QUELLENAUSZUG:
„Du willst als junge Frau nach Indien? Pass mal lieber auf. Da wirst du nicht so wertgeschätzt wie in Deutschland!“
Diese Sätze habe ich vor meiner Ausreise in unterschiedlichen Ausführungen oft zu hören bekommen. Dieses und noch viele weitere Klischees habe ich fast jedes Mal vorgeführt bekommen, wenn ich stolz erzählt habe, im Sommer nach Indien ausreisen zu wollen. Ständig und ohne Nachfrage haben die Leute mir Geschichten über Indien berichtet, die erschreckender Weise in den meisten Fällen nur die Schattenseiten des Landes präsentierten. Und noch etwas hatten sie gemeinsam. Keiner, der solche Behauptungen äußerte, war jemals persönlich in Indien.

ZU ERLEDIGEN:
(a) Aus welchen einzelnen Sätzen besteht das Zitat am Anfang des Textes über die Ausreise nach Indien?
(b) Zu welcher Jahreszeit sollte die Ausreise laut dem Text über die Ausreise nach Indien stattfinden?
(c) Führe den Text über die Ausreise nach Indien nach seinem letzten Satz weiter.

DATENAUSZUG:
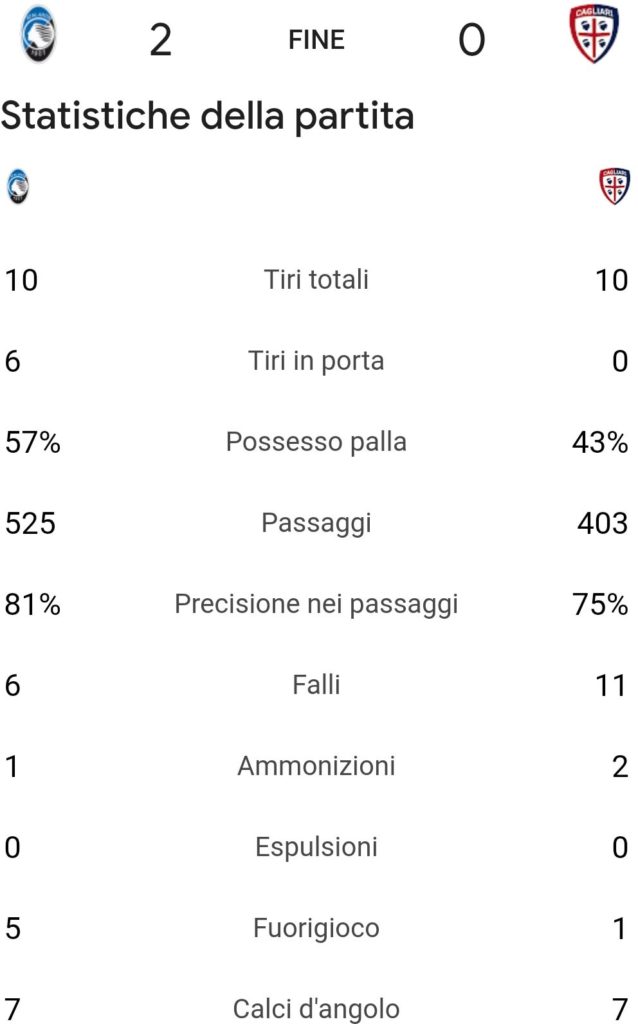Tap the Espulsioni stat label
Screen dimensions: 638x1024
316,847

ERGEBNISSE JE AUFGABE:
(a)
- „Du willst als junge Frau nach Indien?“
- „Pass mal lieber auf.“
- „Da wirst du nicht so wertgeschätzt wie in Deutschland!“

(b) Im Sommer.

(c)
Auch während meines Freiwilligen Dienstes haben mich diese Aussagen immer wieder beschäftigt. Ständig habe ich mich gefragt, wie viel Wahrheit in all den Klischees in Wirklichkeit steckt. Zu meinem Glück wurde ich in den Vorbereitungsseminaren für genau solche Vorurteile sensibilisiert. Schon längst hatte ich diverse Vorträge zu kulturbewusster Kommunikation gehört und auch eine Einheit zu Vorurteilen durchgearbeitet. Für mich war also klar, dass Indien viel mehr als diese Vorurteile zu bieten hat, dass diese Geschichten nur einen kleinen Ausschnitt des Landes zeigen.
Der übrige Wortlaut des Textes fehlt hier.